:: Cosa fare ::
1) Ricopia il passo dell'articolo sui lavoratori precari a partire dalle parole "Una platea immensa" e fermati dopo "loro la pensione è un miraggio.".
2) Secondo l'articolo sui lavoratori precari, quante partite Iva hanno oggi compensi inadeguati per una vita dignitosa?

:: Brano di lettura ::
------------

Precari, sottopagati e senza diritti: l’esercito di lavoratori senza pensioni

I lavoratori precari e con paghe da fame non hanno neanche diritti e tutele. Per oltre 600mila collaboratori anche la pensione è un miraggio.

Precari, sottopagati e senza diritti: l’esercito di lavoratori senza pensioni

Non solo sono lavoratori poveri. Non solo vivono una vita da precari. Non solo versano contributi senza avere alcun diritto. Ma rischiano anche di non andare in pensione o di farlo con assegni da fame. Parliamo di oltre 600mila lavoratori a cui la Manovra non pensa in alcun modo. Per loro “non avrà alcun impatto”, come sottolinea l’analisi di Nidil Cgil e Osservatorio Pensioni Cgil. E così 208mila collaboratori e 436mila partite Iva hanno oggi compensi inadeguati per una vita dignitosa e avranno domani pensioni da fame. “Poveri oggi… e pure domani”, è infatti il titolo del report. Che riguarda lavoratori poveri, precari, sottopagati e intermittenti. Sono, per esempio, collaboratori esclusivi, co.co.co. che lavorano, pagano ma non hanno diritti.

Una platea immensa di precari, di ben 1,7 milioni di iscritti alla gestione separata. Che scende a 1,1 milioni escludendo amministratori e sindaci che hanno redditi più alti e gonfiano le medie. E poi ci sono anche quasi 65mila precari che hanno versato oltre 14 milioni di euro di contributi alla gestione separata. Eppure per l’Inps non esistono, non risulta neanche un mese accreditato. Quindi non hanno nessun diritto, nessuna tutela e per loro la pensione è un miraggio.

------------

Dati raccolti
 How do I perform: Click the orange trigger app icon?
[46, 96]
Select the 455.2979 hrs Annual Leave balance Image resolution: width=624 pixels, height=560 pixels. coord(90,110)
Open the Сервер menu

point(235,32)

------------

:: Risposte ai compiti ::
1)
Una platea immensa di precari, di ben 1,7 milioni di iscritti alla gestione separata. Che scende a 1,1 milioni escludendo amministratori e sindaci che hanno redditi più alti e gonfiano le medie. E poi ci sono anche quasi 65mila precari che hanno versato oltre 14 milioni di euro di contributi alla gestione separata. Eppure per l’Inps non esistono, non risulta neanche un mese accreditato. Quindi non hanno nessun diritto, nessuna tutela e per loro la pensione è un miraggio.

2) 436mila.